___ Given records ___

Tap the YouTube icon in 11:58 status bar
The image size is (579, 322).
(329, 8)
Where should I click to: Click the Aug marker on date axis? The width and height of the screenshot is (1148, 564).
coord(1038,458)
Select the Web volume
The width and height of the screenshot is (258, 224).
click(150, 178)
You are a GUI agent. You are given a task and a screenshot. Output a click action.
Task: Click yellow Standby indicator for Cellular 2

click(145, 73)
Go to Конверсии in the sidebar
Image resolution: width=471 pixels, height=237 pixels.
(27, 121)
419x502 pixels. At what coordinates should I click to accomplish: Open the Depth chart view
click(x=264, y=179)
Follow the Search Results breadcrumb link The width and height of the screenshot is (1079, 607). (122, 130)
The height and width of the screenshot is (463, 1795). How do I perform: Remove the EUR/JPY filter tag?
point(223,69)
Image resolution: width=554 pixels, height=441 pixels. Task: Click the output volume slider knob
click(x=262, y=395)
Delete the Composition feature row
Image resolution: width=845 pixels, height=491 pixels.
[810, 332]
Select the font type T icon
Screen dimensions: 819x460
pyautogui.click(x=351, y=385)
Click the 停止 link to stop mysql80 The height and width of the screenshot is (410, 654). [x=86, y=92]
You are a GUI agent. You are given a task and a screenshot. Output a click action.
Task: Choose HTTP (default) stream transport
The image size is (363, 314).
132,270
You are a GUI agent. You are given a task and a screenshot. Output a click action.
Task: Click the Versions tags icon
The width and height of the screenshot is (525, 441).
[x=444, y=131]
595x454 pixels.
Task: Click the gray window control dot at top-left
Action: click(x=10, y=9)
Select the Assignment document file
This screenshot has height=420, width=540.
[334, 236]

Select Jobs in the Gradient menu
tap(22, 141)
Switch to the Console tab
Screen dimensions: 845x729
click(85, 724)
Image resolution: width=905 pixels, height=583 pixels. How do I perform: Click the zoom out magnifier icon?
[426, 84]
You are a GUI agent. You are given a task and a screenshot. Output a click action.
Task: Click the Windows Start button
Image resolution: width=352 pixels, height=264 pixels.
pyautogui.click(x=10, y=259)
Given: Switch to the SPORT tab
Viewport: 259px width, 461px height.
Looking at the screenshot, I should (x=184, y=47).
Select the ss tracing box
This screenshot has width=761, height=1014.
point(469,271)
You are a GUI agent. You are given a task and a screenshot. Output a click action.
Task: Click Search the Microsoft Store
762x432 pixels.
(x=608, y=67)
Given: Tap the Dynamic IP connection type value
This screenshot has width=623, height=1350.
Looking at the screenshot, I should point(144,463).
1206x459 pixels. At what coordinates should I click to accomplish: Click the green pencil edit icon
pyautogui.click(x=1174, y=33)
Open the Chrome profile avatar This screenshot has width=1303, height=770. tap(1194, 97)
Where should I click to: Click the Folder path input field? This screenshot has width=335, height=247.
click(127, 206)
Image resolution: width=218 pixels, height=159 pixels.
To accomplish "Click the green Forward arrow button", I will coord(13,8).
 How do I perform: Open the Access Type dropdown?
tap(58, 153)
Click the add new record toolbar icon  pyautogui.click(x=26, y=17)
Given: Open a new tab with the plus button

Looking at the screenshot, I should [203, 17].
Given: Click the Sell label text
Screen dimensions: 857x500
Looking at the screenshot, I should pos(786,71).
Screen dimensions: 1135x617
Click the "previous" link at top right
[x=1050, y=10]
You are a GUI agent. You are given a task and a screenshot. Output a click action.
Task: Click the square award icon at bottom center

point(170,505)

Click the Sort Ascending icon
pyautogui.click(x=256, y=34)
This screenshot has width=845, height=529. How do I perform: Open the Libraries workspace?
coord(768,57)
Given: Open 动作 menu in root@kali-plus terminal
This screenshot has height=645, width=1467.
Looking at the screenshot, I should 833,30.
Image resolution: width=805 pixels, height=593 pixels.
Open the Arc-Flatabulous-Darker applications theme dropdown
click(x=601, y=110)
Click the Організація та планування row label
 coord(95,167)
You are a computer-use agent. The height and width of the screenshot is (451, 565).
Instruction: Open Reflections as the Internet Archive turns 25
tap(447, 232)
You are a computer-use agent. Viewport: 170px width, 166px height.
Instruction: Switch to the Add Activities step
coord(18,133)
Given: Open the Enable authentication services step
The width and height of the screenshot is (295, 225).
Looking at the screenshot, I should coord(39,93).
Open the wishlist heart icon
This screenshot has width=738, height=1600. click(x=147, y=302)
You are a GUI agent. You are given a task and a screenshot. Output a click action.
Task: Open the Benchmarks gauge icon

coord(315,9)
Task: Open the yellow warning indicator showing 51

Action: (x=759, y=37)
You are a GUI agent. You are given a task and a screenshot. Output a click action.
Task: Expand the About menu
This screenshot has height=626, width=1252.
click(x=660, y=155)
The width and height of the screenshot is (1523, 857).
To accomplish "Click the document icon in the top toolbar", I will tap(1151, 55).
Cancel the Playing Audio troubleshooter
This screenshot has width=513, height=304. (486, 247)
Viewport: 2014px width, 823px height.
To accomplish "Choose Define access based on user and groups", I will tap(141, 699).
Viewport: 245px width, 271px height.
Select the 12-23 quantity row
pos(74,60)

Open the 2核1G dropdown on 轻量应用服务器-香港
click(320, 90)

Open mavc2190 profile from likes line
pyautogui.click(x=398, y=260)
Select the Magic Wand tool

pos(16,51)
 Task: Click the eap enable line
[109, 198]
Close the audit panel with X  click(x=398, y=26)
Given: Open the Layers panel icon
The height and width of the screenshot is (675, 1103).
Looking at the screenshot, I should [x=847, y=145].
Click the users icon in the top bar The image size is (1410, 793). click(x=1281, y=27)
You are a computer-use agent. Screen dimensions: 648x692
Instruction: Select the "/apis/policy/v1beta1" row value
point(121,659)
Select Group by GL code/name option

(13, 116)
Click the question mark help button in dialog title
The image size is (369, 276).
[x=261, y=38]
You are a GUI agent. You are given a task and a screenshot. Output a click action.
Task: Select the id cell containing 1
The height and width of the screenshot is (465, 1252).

___

What is asked: Set down the stretch of the data above from the line containing "Select the Magic Wand tool" through the line containing "point(121,659)", unchanged, and nothing else.

Answer to this problem:
Select the Magic Wand tool

pos(16,51)
 Task: Click the eap enable line
[109, 198]
Close the audit panel with X  click(x=398, y=26)
Given: Open the Layers panel icon
The height and width of the screenshot is (675, 1103).
Looking at the screenshot, I should [x=847, y=145].
Click the users icon in the top bar The image size is (1410, 793). click(x=1281, y=27)
You are a computer-use agent. Screen dimensions: 648x692
Instruction: Select the "/apis/policy/v1beta1" row value
point(121,659)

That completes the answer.